Breve storia del colore verde

Testo tratto dal libro di Alessandro Vanoli “Primavera. La stagione inquieta” (Bologna, il Mulino, 2020)

A cura di Vittorio Ferorelli (Istituto Beni Culturali Regione Emilia-Romagna). Lettura di Marzio Bossi (associazione "Legg'io")

Di che colore è la stagione del risveglio? Ce lo racconta, con passo rapido e lieve, lo storico Alessandro Vanoli, nel libro che ha dedicato ai simboli, ai protagonisti e ai culti legati alla primavera. Ringraziamo per la lettura Marzio Bossi e l’associazione “Legg’io”.

Adesso ci siamo: lo abbiamo visto scorrere per secoli davanti ai nostri occhi, tra quadri, poesie, vestiti e giardini. Il colore della primavera: quello delle piante e della vita. È ora di raccontare pure la sua storia.
E se cominciamo davvero da lontano, diciamo dai greci, scopriremo che all’inizio è la storia di un’assenza: solo il bianco, il nero e il rosso paiono chiari e definiti. Gli altri colori sembrano invece incerti e più sfumati. Prendete il termine glaukós, per esempio, un colore molto amato dai poeti arcaici: bene, scoprirete che talvolta esprime il verde, talaltra il blu, oppure il grigio e perfino il giallo. Oppure chlorós, che se ne sta esattamente tra il verde e il giallo. Ci vorrà l’epoca ellenistica perché una parola come prasinós cominci a servire allo scopo, indicando tutti i toni del verde. Merito forse dell’influenza dei romani, che avevano invece ben pochi problemi a individuare quel colore: vìridis.
Un termine che veniva dal lontano indoeuropeo e che si legava all’idea di vigore, di crescita e di vita: vis (forza), ver (primavera), virga (verga), virtus (coraggio, virtù). Per molto tempo i romani il verde non sembrarono amarlo molto: non lo usavano per vestirsi né per colorarne gli oggetti della casa. Ci volle l’impero perché le cose in parte cambiassero: il verde si fece largo non solo nel vestiario ma anche nella pittura e nei mosaici, con la riproduzione di giardini e frutteti. Anche nelle corse dei carri divenne importante: all’epoca del basso impero, e poi per tutti i secoli di Bisanzio, i colori delle casacche dei concorrenti – e delle distinte tifoserie – furono solo due, il verde e l’azzurro.

Consegna A =
Trascriva dal brano sulla storia del colore verde la parte che comincia con le parole "Breve storia del" e termina dopo le parole "la sua storia.".
Consegna B =
Prosegua il brano sulla storia del colore verde dal punto in cui si interrompe.

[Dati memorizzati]
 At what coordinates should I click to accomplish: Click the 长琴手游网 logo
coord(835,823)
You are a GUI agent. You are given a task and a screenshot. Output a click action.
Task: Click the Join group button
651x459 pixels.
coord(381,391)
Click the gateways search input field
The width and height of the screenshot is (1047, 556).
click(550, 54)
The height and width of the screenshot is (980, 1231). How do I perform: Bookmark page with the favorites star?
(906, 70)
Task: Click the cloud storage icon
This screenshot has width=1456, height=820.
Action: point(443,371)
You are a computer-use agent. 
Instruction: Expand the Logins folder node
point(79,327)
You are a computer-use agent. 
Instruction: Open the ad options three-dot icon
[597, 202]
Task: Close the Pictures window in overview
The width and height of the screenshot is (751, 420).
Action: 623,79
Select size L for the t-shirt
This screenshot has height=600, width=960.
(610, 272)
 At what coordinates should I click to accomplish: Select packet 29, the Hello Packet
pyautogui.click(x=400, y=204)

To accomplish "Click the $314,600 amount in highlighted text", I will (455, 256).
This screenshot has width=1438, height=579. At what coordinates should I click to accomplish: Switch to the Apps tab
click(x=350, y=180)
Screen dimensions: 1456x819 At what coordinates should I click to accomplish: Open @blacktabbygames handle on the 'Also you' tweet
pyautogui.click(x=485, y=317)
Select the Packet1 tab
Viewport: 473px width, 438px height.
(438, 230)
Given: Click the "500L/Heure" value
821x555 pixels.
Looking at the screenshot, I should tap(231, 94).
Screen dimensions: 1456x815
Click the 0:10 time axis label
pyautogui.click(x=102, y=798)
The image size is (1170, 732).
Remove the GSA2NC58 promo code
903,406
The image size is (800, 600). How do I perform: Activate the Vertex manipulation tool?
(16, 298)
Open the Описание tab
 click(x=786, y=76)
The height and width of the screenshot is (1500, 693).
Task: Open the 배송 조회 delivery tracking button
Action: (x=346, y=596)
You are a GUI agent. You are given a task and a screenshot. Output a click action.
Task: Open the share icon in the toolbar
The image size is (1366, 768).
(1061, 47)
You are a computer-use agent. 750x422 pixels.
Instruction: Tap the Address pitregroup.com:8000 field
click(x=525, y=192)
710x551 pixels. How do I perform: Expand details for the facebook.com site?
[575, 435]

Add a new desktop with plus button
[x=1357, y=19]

La sua risposta A =
Breve storia del colore verde

Testo tratto dal libro di Alessandro Vanoli “Primavera. La stagione inquieta” (Bologna, il Mulino, 2020)

A cura di Vittorio Ferorelli (Istituto Beni Culturali Regione Emilia-Romagna). Lettura di Marzio Bossi (associazione "Legg'io")

Di che colore è la stagione del risveglio? Ce lo racconta, con passo rapido e lieve, lo storico Alessandro Vanoli, nel libro che ha dedicato ai simboli, ai protagonisti e ai culti legati alla primavera. Ringraziamo per la lettura Marzio Bossi e l’associazione “Legg’io”.

Adesso ci siamo: lo abbiamo visto scorrere per secoli davanti ai nostri occhi, tra quadri, poesie, vestiti e giardini. Il colore della primavera: quello delle piante e della vita. È ora di raccontare pure la sua storia.

La sua risposta B =
Ma erano già secoli di cristianesimo, quelli, e il verde, in quella nuova tradizione, faticava a trovare solide radici. Nella Bibbia ebraica quasi non compariva e quando si parlava di yereq ci si riferiva quasi sempre all’erba e alla vegetazione e mai a un oggetto. Soltanto lo smeraldo faceva eccezione, menzionato due volte in elenchi di pietre preziose. Forse anche per questo i padri della chiesa non ne parlarono quasi, se non per riferirsi – poche volte – alla vegetazione. Inutile dire che anche per la liturgia l’assenza è la medesima. Peraltro solo dopo il Mille si cominciò a usare vesti differenti per le diverse feste: il bianco per Natale e Pasqua, il nero per il Venerdì Santo e i giorni di lutto, il rosso per la Pentecoste e per l’esaltazione della Santa Croce. E ci volle papa Innocenzo III, all’alba del XIII secolo, perché il verde facesse il suo ingresso tra i paramenti ecclesiastici: il verde, disse, «deve essere scelto per le feste e i giorni in cui né il bianco né il rosso né il nero siano adatti, essendo un colore medio fra il bianco, il rosso e il nero».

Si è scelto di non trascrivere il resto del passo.